_Passage provided_

--- START ---

Keras RetinaNet

What is it ❓

This is the Keras implementation of RetinaNet for object detection as described in Focal Loss for Dense Object Detection by Tsung-Yi Lin, Priya Goyal, Ross Girshick, Kaiming He and Piotr Dollár.

If this repository helps you in anyway, show your love ❤️ by putting a ⭐ on this project ✌️

Object Detection:

The RetinaNet used is a single, unified network composed of a resnet50 backbone network and two task-specific subnetworks. The backbone is responsible for computing a convolution feature map over an entire input image and is an off-the-self convolution network. The first subnet performs classification on the backbones output; the second subnet performs convolution bounding box regression. The RetinaNet is a good model for object detection but getting it to work was a challenge. I underestimated the high number of classes and the size of the data set but was still able to land a bronze medal (Top 20%) among 450 competitors with some tweaks. The benchmark file is added for reference with the local score for predictions and the parameter used.

--- END ---

_Your task_
Write the next part of the Keras RetinaNet write-up, picking up right after its final sentence. The listing that follows is not needed for anything here.

_Dataset_
--- START ---

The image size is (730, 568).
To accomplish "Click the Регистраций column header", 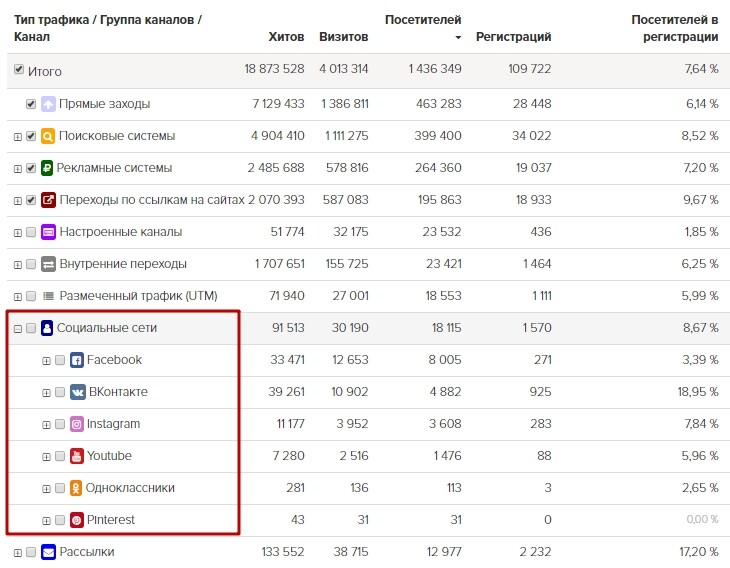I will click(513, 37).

--- END ---
--- START ---

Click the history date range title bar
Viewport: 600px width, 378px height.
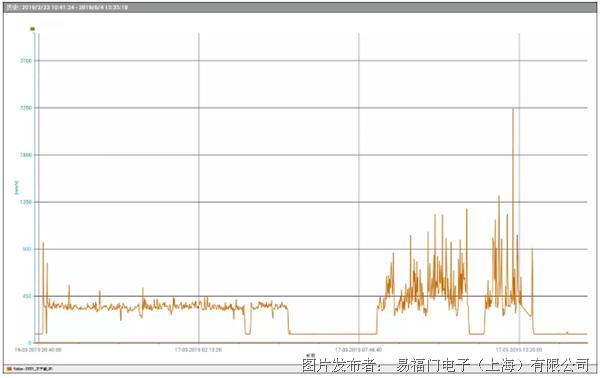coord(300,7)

--- END ---

_Response to the exercise_
Visual Relationship:

I focused on Object detection and used a simple multi class linear regressor for relationship prediction. Unlike the usual approach of using a LSTM, I experimented with a Random Forest Classifier and a Multi Output Classifier from sklearn just to prove LSTM doesn't have much intelligence behind it and it was just a statistical tool. And the local classification scores proved I was right with giving me an accuracy greater than 90%. And since my visual relationship was based on how good my object detector performed I was not able to get a better score but with this model I was able to land a bronze model (Top 30%) among 230 competitors.

Lessons Learned with Tips:

Not to threshold the predictions and leave the low confidence predictions in the submission file. Because of the way average precision works, you cannot be penalised for adding additional false positives with a lower confidence than all your other predictions, however you can still improve your recall if you find additional objects that weren’t previously detected.
The number of steps and epochs, due to the number of images in the train set, having a balanced number of steps and epochs is very important and more important than that is to take all these classes and divide it into bins. Where each bin is occupied by classes with similar frequency in the data set to prepare proper epoch.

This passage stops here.